The term “blockbuster” means “important, heavy-hitting, big-studio powerhouse film that everyone has to see theatrically…an expensive, eye-filling, big-swing spectacle that not only earns a ton of money but feels like a cultural touchstone in hindsight.”

The term does not, however, necessarily mean “rooted in otherworldly CG fantasy.”

Steven Spielberg’s somewhat realistic, 51-year-old Jaws, for example, was a blockbuster. Jim Cameron’s Avatar (‘09) and Chris Nolan’s Oppenheimer, for sure. Was David Finchers The Social Network (2010) a blockbuster? In a certain cultural sense, yeah. Mike Todd’s Around The World in 80 Days (‘56) was a blockbuster; ditto Cecil B. DeMille’s The Ten Commandments (‘56). It is HE’s humble opinion that the richest and most resonant big-scale blockbuster of all time was David Lean’s Lawrence of Arabia (‘62).

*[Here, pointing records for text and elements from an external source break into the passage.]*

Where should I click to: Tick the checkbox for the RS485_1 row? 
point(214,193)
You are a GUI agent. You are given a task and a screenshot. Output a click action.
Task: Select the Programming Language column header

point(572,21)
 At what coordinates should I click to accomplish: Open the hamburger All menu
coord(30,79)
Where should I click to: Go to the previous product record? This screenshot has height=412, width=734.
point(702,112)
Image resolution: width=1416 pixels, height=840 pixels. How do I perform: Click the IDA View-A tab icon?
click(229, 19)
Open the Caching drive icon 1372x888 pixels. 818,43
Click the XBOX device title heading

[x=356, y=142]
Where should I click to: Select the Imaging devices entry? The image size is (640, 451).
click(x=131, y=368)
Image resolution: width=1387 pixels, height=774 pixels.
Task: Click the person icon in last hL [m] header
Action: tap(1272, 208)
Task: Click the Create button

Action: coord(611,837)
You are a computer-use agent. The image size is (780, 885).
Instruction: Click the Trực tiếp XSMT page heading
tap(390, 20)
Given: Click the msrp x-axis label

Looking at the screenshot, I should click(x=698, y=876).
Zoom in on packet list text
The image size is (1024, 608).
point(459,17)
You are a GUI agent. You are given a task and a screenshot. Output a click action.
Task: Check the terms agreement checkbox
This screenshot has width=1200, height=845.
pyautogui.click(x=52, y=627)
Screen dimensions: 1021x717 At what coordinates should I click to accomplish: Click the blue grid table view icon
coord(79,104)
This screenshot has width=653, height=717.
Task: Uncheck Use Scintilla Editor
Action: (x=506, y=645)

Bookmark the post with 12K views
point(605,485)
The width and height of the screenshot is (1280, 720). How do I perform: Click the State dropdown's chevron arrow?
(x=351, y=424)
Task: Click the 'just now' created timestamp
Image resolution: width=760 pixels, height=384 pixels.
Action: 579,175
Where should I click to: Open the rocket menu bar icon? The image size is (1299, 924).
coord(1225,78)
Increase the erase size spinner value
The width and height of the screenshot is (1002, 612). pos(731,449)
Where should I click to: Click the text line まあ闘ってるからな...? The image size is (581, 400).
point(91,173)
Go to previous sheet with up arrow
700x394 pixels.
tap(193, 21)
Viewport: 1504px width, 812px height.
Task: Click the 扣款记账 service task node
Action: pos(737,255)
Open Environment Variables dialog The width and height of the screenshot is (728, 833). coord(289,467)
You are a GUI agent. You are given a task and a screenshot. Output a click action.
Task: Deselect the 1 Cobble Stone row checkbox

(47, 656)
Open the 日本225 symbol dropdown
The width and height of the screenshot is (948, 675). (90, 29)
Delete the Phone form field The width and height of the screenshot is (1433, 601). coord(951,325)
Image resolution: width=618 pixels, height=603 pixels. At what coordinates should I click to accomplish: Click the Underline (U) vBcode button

Try telling this to Collider ‘s Diego Pineda Pacheco, who believes that within the realm of the last 50 years, only teen-friendly CG fantasies qualify.

Worse, Pacheco believes that Peter Jackson’s The Lord of the Rings: The Return of the King (2003) sits at the top — the greatest blockbuster flick of the last half-century. To which HE responds by going “eccch!” and spitting on the sidewalk. Jackson was an over-rated flash in the pan, and is pretty much sidelined now; if you ask me the Rings trilogy was an endurance test before and it certainly is now. I’ll never sit through those films ever again.

If the greatest blockbuster of the last 50 years has to be a big-budget, geek-franchise fantasy, The Empire Strikes Back easily rules the roost.